Prompt:
Report every line of the rows below that contains the string "text", copying each line in full.

Material to process:
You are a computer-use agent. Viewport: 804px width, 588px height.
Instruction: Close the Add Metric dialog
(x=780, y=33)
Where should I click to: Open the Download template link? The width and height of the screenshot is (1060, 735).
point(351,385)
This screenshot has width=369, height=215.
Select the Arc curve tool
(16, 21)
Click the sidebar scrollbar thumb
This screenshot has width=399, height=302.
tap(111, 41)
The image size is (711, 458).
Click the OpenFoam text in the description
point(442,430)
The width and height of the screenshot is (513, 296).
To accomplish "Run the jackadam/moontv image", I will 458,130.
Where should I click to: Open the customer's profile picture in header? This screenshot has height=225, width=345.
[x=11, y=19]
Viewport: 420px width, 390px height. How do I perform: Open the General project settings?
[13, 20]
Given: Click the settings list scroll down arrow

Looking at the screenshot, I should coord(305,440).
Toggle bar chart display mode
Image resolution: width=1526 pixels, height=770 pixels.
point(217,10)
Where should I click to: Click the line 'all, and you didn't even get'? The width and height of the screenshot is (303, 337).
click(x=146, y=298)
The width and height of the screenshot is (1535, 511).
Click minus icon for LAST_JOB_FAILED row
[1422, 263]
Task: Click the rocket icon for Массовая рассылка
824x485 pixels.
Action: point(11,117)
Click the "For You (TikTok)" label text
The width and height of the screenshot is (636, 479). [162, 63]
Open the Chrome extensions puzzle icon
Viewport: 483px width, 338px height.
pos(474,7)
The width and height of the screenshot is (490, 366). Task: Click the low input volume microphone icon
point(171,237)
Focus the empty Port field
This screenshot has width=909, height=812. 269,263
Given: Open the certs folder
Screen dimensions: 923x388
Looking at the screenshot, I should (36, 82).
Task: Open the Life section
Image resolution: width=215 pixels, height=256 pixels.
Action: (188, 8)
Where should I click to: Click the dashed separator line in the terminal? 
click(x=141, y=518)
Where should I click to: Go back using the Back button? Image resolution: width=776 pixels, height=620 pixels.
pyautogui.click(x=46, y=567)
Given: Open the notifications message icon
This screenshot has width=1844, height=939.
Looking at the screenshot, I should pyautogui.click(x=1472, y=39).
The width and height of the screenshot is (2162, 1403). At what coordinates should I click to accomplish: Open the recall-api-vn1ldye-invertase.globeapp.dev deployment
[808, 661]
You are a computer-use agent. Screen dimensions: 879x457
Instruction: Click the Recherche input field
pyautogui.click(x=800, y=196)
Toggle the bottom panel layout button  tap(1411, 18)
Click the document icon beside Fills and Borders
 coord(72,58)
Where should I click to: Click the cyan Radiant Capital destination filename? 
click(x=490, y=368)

Result:
Click the OpenFoam text in the description
Click the "For You (TikTok)" label text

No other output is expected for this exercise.